Ils se lancent sur l'application musical.ly, appelée à devenir TikTok, malgré le scepticisme de leurs quelques contacts dans la musique:

"Ils nous disaient: ça n’a aucun sens de vous faire passer pour des influenceurs! Ça n’a rien à voir, vous n'êtes pas YouTubeurs!".

En réalité, ils avaient quelques années d'avance sur leurs confrères: "Aujourd'hui, ce sont les labels qui demandent à leurs artistes de promouvoir sur TikTok", s'amuse Loïs.

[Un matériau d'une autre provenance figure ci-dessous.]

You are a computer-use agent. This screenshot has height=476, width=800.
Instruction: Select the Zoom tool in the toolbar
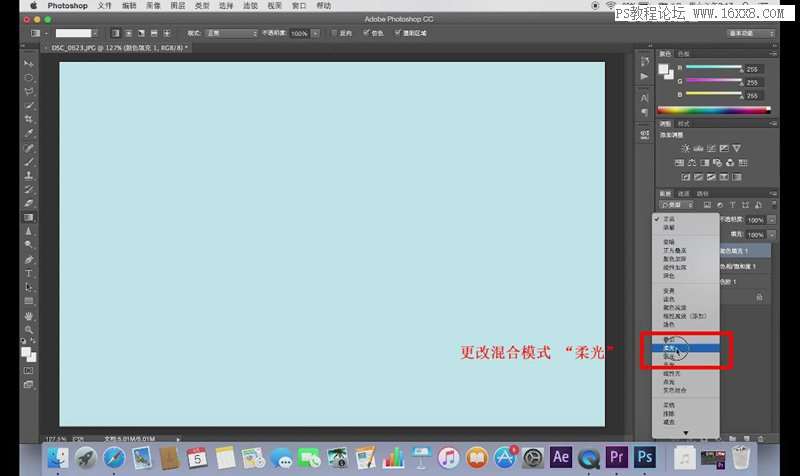tap(29, 329)
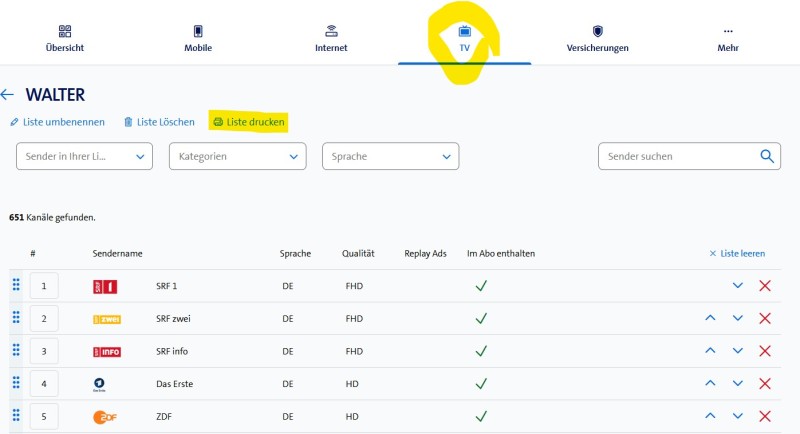This screenshot has height=434, width=800.
Task: Open the 'Sender in Ihrer Liste' dropdown
Action: click(x=85, y=156)
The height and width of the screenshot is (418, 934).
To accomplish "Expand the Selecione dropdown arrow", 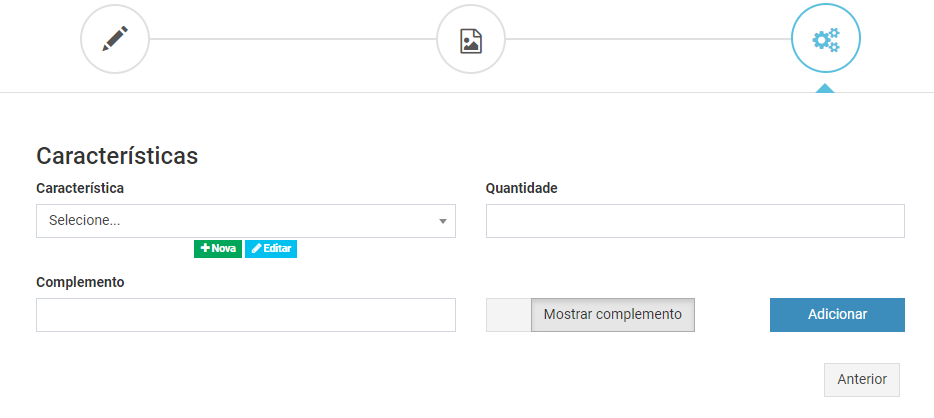I will (x=443, y=222).
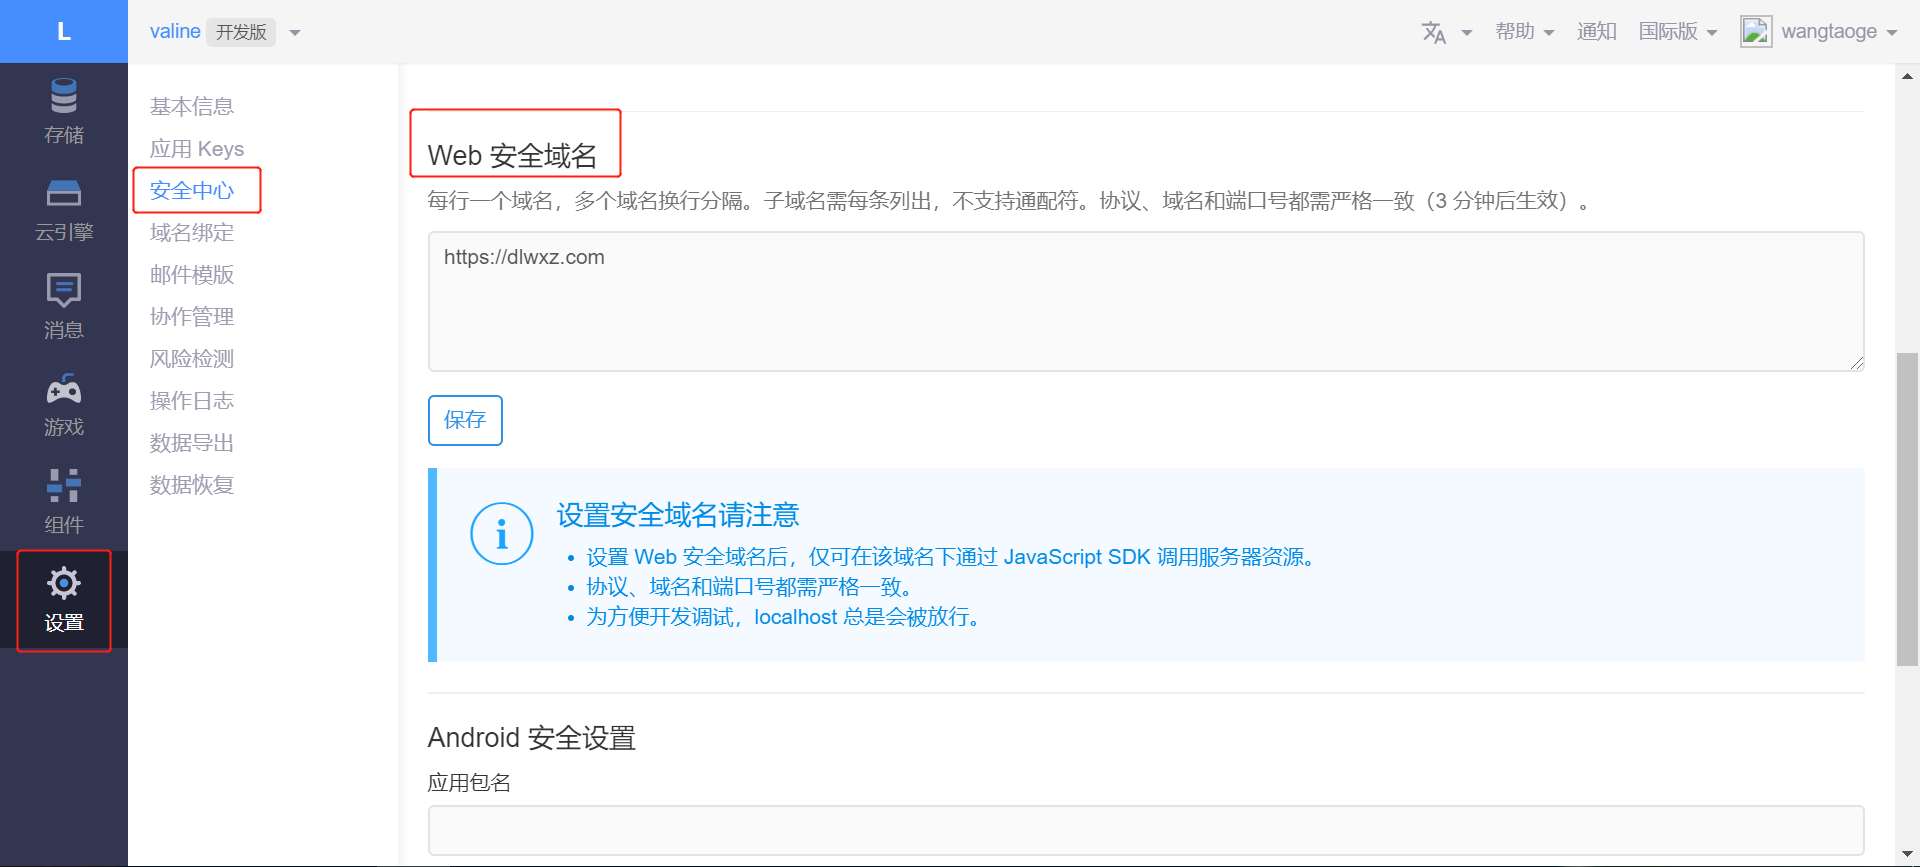Open the 游戏 gamepad icon
The width and height of the screenshot is (1920, 867).
click(64, 389)
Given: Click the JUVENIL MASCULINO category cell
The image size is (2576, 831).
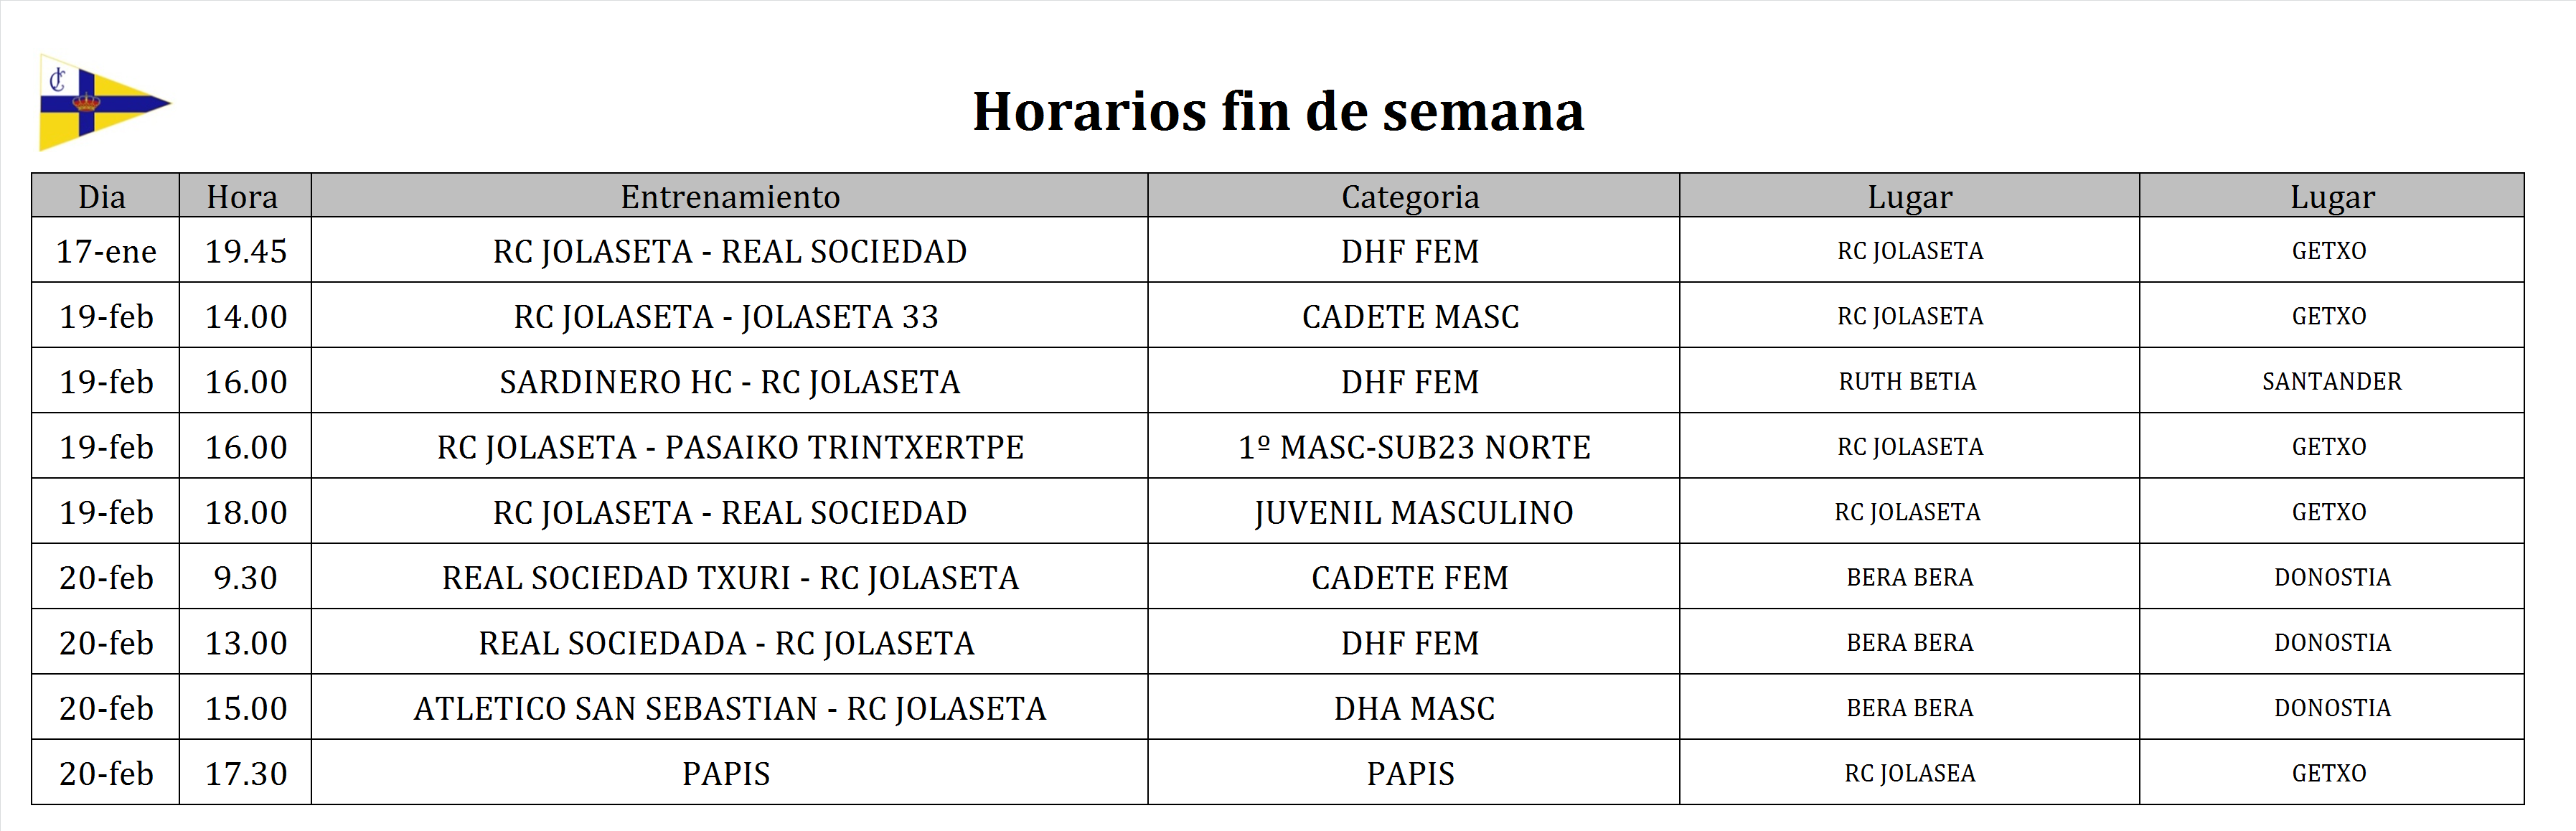Looking at the screenshot, I should 1413,512.
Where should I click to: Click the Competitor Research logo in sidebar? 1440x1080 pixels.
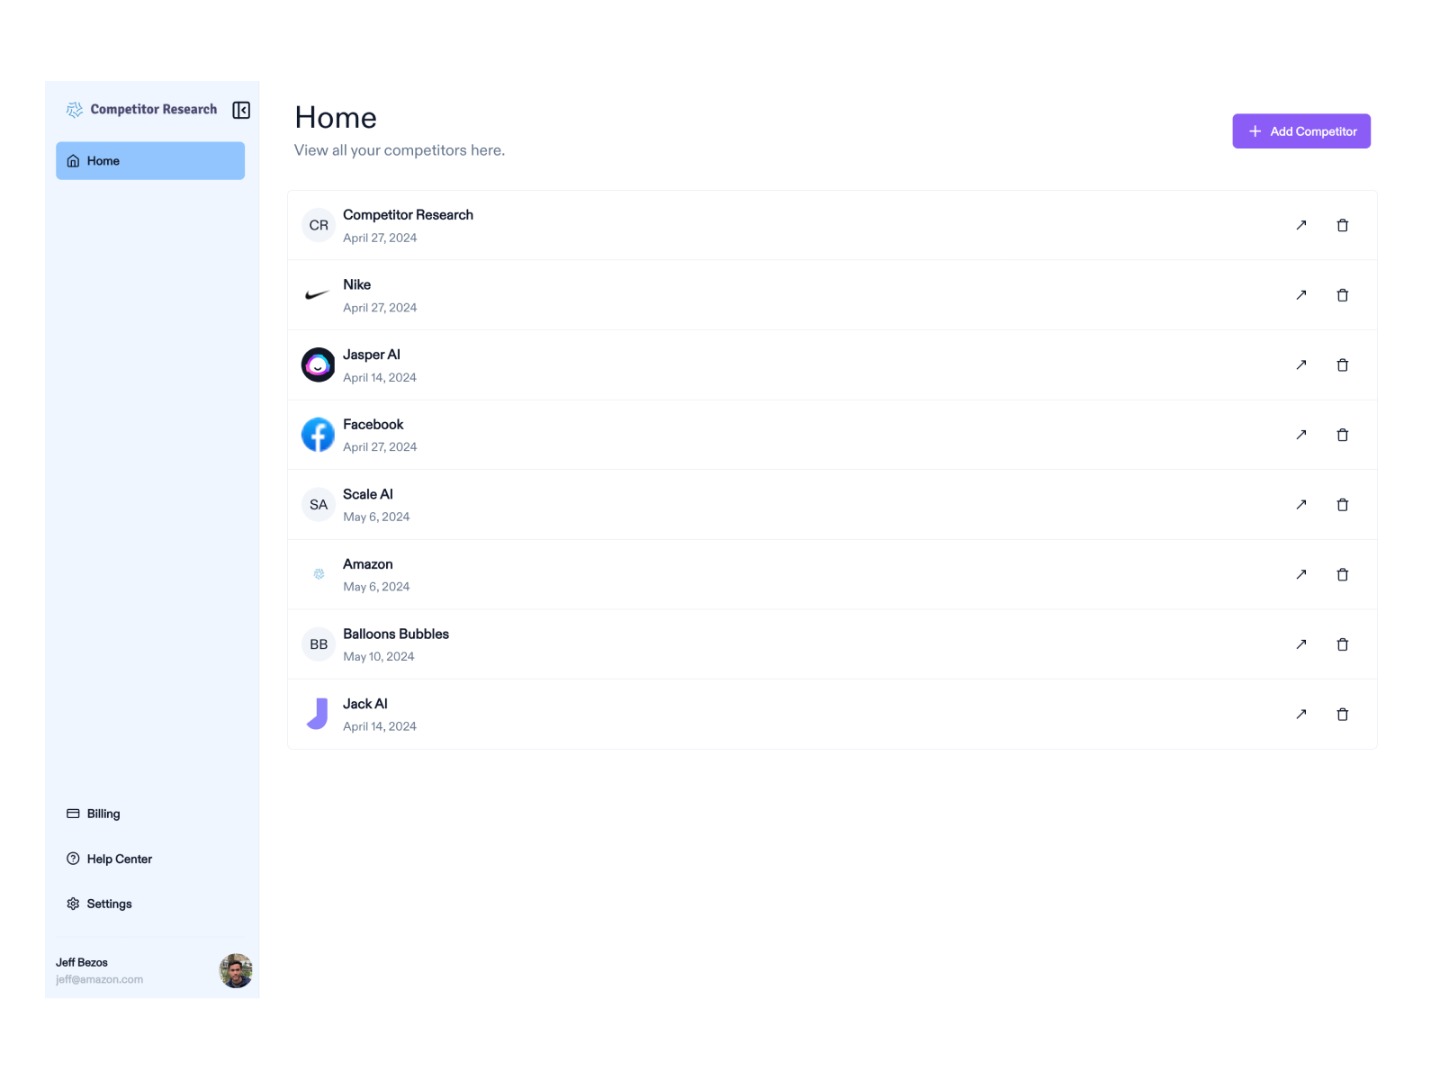pos(75,110)
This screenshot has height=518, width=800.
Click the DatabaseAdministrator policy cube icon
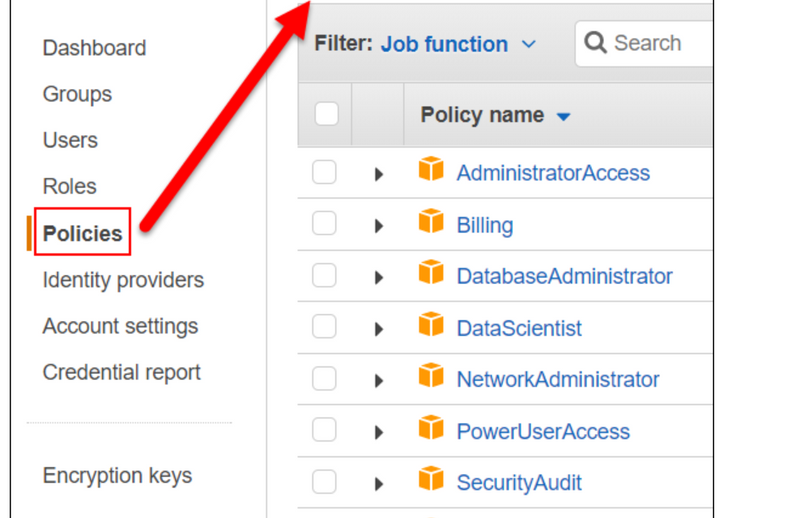(x=431, y=274)
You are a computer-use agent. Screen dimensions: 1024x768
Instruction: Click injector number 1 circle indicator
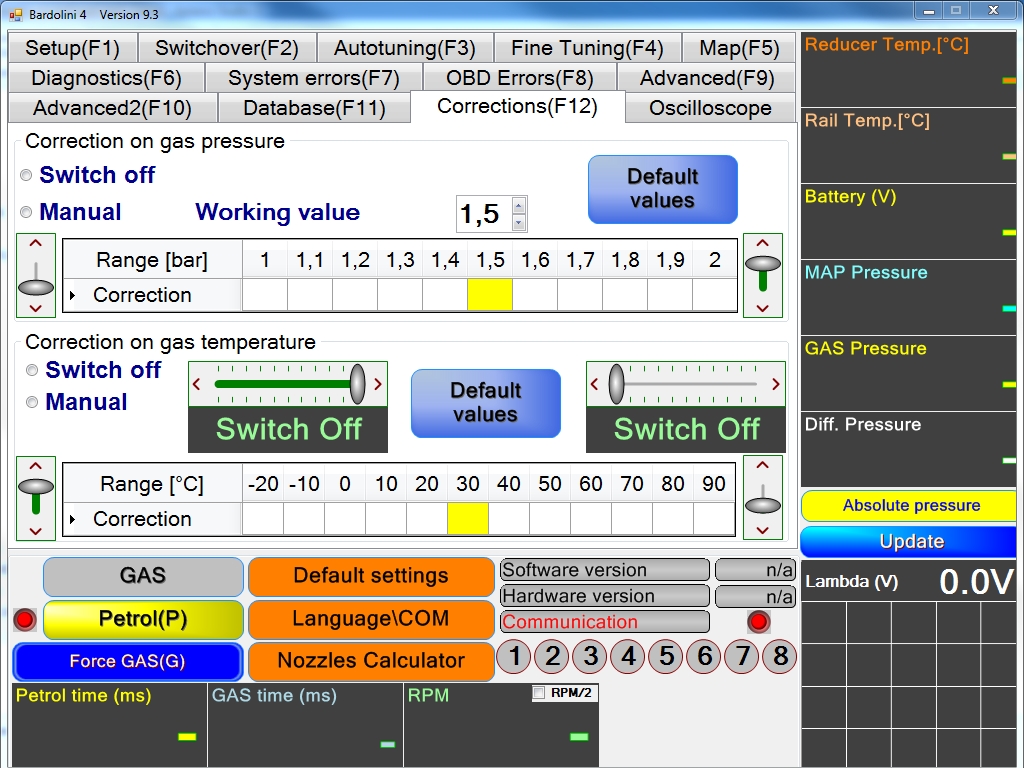514,657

Et quand le confinement arrive et que TikTok devient un phénomène mondial, les deux jeunes DJ sont déjà en place, avec près de 100.000 followers.

Courtisés par un géant

S'ensuit quelques années plus tard le succès qu'on leur connaît, qui leur apporte l'intérêt des radios et du milieu. Josh et Loïs ont reçu des messages d'encouragement de Nicky Jam, David Guetta, Aya Nakamura, Christophe Maé... et même Steve Aoki, l'un des géants mondiaux de la musique électro, qui leur demande de lui envoyer des propositions de morceaux.

"On lui a envoyé une première démo, il nous a répondu: 'Ouais, c'est cool', mais quand la personne ne te relance pas, c'est que ce n'est pas si cool que ça", se souvient Josh.

Fidèles à leur détermination, les deux garçons renvoient des propositions: une, puis deux... puis un remix de Locked Up, le premier tube d'Akon, qui provoque enfin l'enthousiasme d'Aoki. Il contacte Akon directement, et celui-ci file en studio réenregistrer sa voix. Et c'est ainsi qu'est née, l'été dernier, la collaboration de Trinix avec les deux superstars américaines.

Mais les réseaux sociaux, fantastique vitrine pour les jeunes artistes, peuvent aussi devenir une prison. C'est pourquoi, très vite, Trinix a voulu "se recentrer sur la musique et les concerts": "C'est pour ça qu'on s'est dit que c'était le moment pour nous de faire un Olympia", explique Loïs. "Pour montrer qu'on ne fait pas que des vidéos sur Internet. C'est bien de faire des millions de likes mais nous, ce qui nous fait vraiment kiffer, c'est la vraie vie: remplir les salles et voir les gens."

"On a tout fait au jour le jour"

Il aura fallu dix ans à Trinix pour enfin goûter à la notoriété. "En dix ans, il y a des moments qui sont longs", reconnaît Josh. "Mais nous étions persuadés que ça arriverait", sourit Loïs. "On était peut-être un peu fous. Même notre entourage ne comprenait pas."

"C'est drôle: maintenant, les jeunes se lancent souvent tout d’un coup", poursuit-il. "Ils arrivent et ils ont des musiques prêtes, leur nom, une idée d’où ils vont. Nous on ne savait absolument pas où on allait. On a tout fait au jour le jour. Je pense qu'il n'y aura jamais de gros 'boum' pour nous, parce qu’on construit notre projet petit à petit. On pose les briques une par une."

Car il reste de nombreuses cases à cocher sur leur To-Do List. Se produire au prestigieux festival californien de Coachella, par exemple. "Celui-là, c'est sûr. D'ici deux à quatre ans", lâche Josh, avec leur assurance dans laquelle on ne décèle aucune trace d'arrogance. "Et puis remplir un Madison Square Garden à New York". "Un peu plus relou, celui-là", plaisante Loïs. On se doute qu'ils patienteront; ils ne sont pas à dix ans près.